(Bloomberg) -- A record-breaking rally in Chinese property bonds is highlighting the huge sums of money primed to flow into the distressed securities should Beijing dial back its industry crackdown.

High yield dollar notes jumped as much as 10 cents on the dollar and Chinese property stocks surged on Wednesday after reports that regulators may ease curbs on developers’ access to funds from presold homes. Bonds of Country Garden Holdings Co. and Sunac China Holdings Ltd. saw record gains, only days after tumbling to unprecedented lows. In the stock market, short-seller favorite Agile Group Holdings Ltd. rose 13%, the most since 2015.

With a crisis of confidence and financial contagion spreading across the property market this week, the news would be welcome reprieve for a credit market that’s now saddled with billions of dollars in losses. Even if it’s unclear whether Wednesday marks a turning point for the beaten-down sector, traders are having a hard time turning down bets that things will improve.

“This is exactly what we were hoping for,” said Jean-Louis Nakamura, chief investment officer of Lombard Odier Asia Pacific. “Bringing back some calm, discrimination and sustainable stability -- or improvement of spreads at least of high quality developers -- would already be significant progress.”

Volatility is becoming a market norm. Agile shares are the wildest in at least a decade, according to 10-day historical data. Sunac stockholders are grappling with swings that are five times more brutal than those of Bitcoin. Country Garden’s 2024 dollar bond -- which rarely budged more than 1 cent daily for the better part of last year -- is this week moving 8 to 13 cents.

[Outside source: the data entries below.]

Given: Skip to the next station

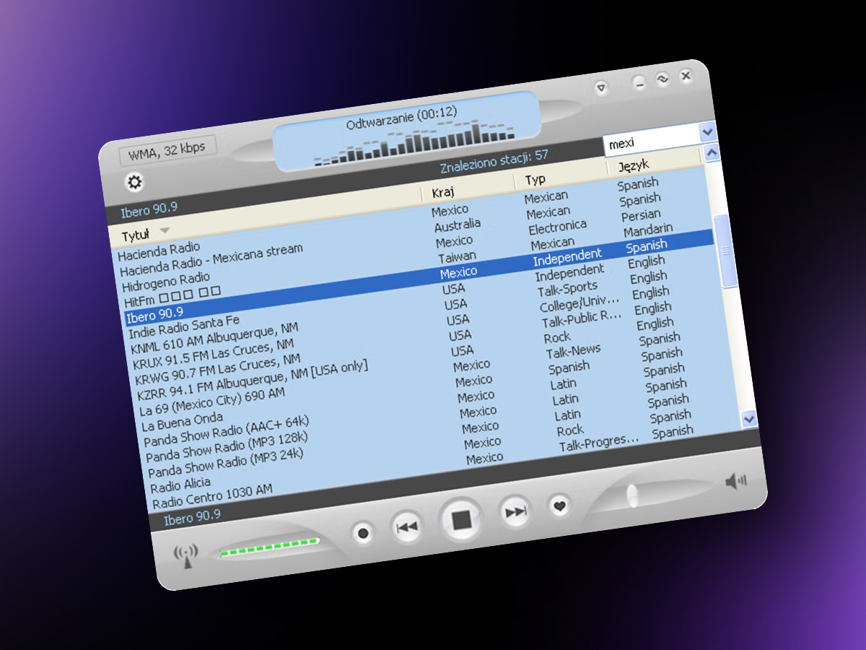Looking at the screenshot, I should click(515, 512).
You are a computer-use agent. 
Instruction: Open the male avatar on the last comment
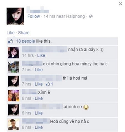[x=14, y=124]
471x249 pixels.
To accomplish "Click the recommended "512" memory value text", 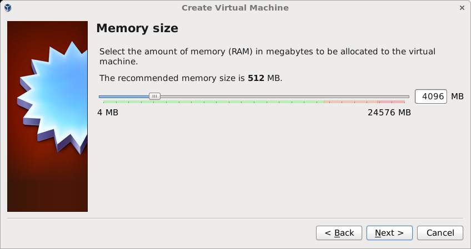I will coord(256,78).
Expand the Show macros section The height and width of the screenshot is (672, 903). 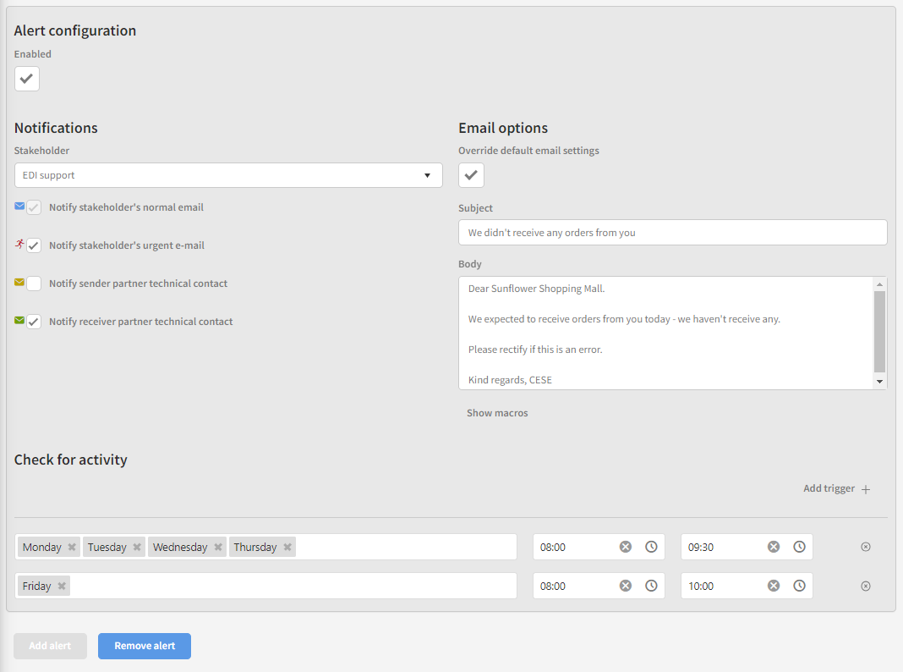497,413
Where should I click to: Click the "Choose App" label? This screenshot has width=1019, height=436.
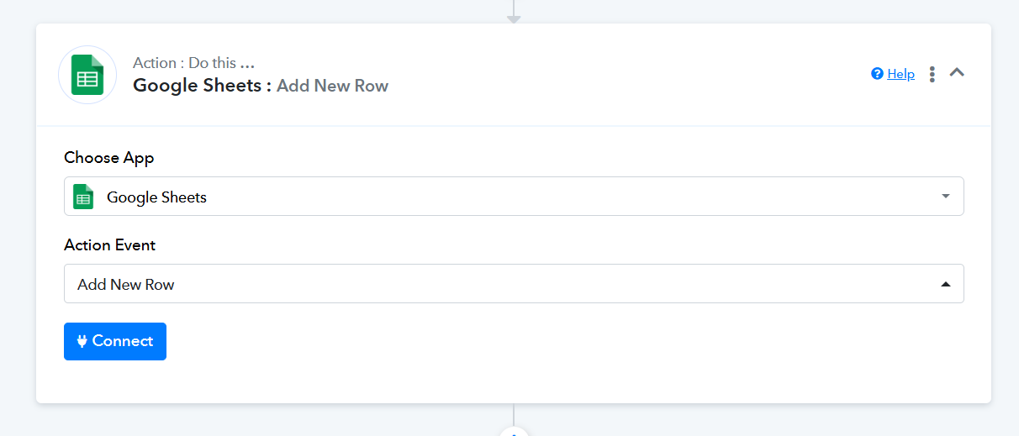[x=109, y=158]
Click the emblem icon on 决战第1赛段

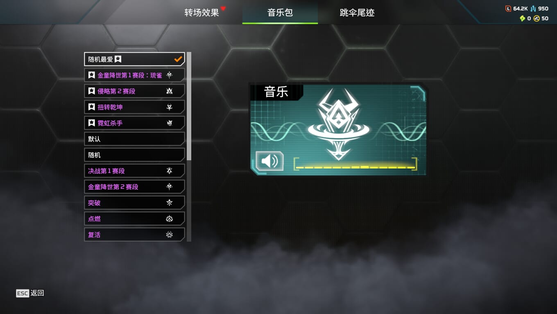(x=170, y=171)
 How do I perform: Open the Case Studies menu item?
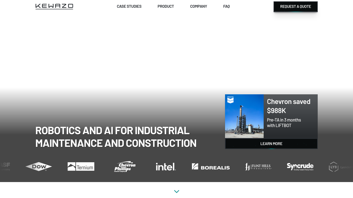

Firms including Allianz Global Investors, Axa Investment Managers and Oaktree Capital Group have said in recent months that they’re looking to increase their holdings of beaten-down real estate debt. Jason Brown, a former Goldman Sachs Group Inc. special situations group head, raised an initial $245 million last month for his Arkkan Capital to invest in Chinese distressed property loans and bonds.

A top-performing Chinese money manager said earlier in January he was buying dollar bonds of the country’s developers, betting authorities would soon unleash measures to support the industry.

A relaxation of presales restrictions “could be the biggest and arguably most important easing measure towards the property sector so far,” said CreditSights analyst Zerlina Zeng.

A number of major cities in China and some smaller municipalities tightened supervision over the use of presold property proceeds at the end of last year, local media reported at the time. Such cash generally accounts for almost half of developers’ inflows, according to official data.

Generating liquidity by other means has become increasingly difficult. Home sales and prices are dropping, according to recent economic data. Several of China’s largest banks have become more selective about funding real estate projects by local government financing vehicles. 

Market-oriented funding channels have been all but paralyzed. Selling credit offshore is prohibitively expensive and the equity market can only digest so much -- when Sunac tapped stock investors instead last week, its shares sank a record 23% in Hong Kong.

While access to funding is key, it’s not the only challenge facing property developers, who have a wall of upcoming maturities to contend with. Offshore bondholders are unlikely to be the priority when Beijing’s focus is ensuring homes are delivered and wages are paid to migrant workers before the Lunar New Year holiday.

“This is really only a timing issue in accessing cash,” said Charles Macgregor, head of Asia at Lucror Analytics. “The challenges will persist until there is clear evidence that most issuers have access to numerous sources of funding, including the offshore dollar bond market.”

Even as China cut interest rates this week and pledged to use more monetary tools to support the economy, official rhetoric on housing remains the same. In a scheduled press briefing Tuesday, officials at the People’s Bank of China said mortgage loans would be kept “basically stable.” Policymakers also reiterated the oft-repeated catchphrase that houses are for living in, not for speculation. 

“We should not be too upbeat as to whether we are going to outright see a major reversal,” said Winnie Chiu, senior equity advisor at Indosuez Wealth Management.

Still, the turbulence in China’s financial markets is putting renewed pressure on Xi Jinping’s government to do more. China’s securities watchdog recently pledged to “firmly” prevent market volatility. The Communist Party’s top decision makers vowed last month to ensure stability in the economy in 2022. 

With bonds of higher-rated issuers like Country Garden trading close to distressed levels only two days ago, even just a signal from Beijing could be enough to lure the type of investors who place bets on the hardest-hit securities.

“This is a strikingly positive development,” said Wei Liang Chang, strategist at DBS Bank Ltd., referring to Wednesday’s reports on presales. “There is scope for a reflexive bounce in property credit -- particularly for investment-grade names. It could herald a greater degree of policy support for developers’ financing.”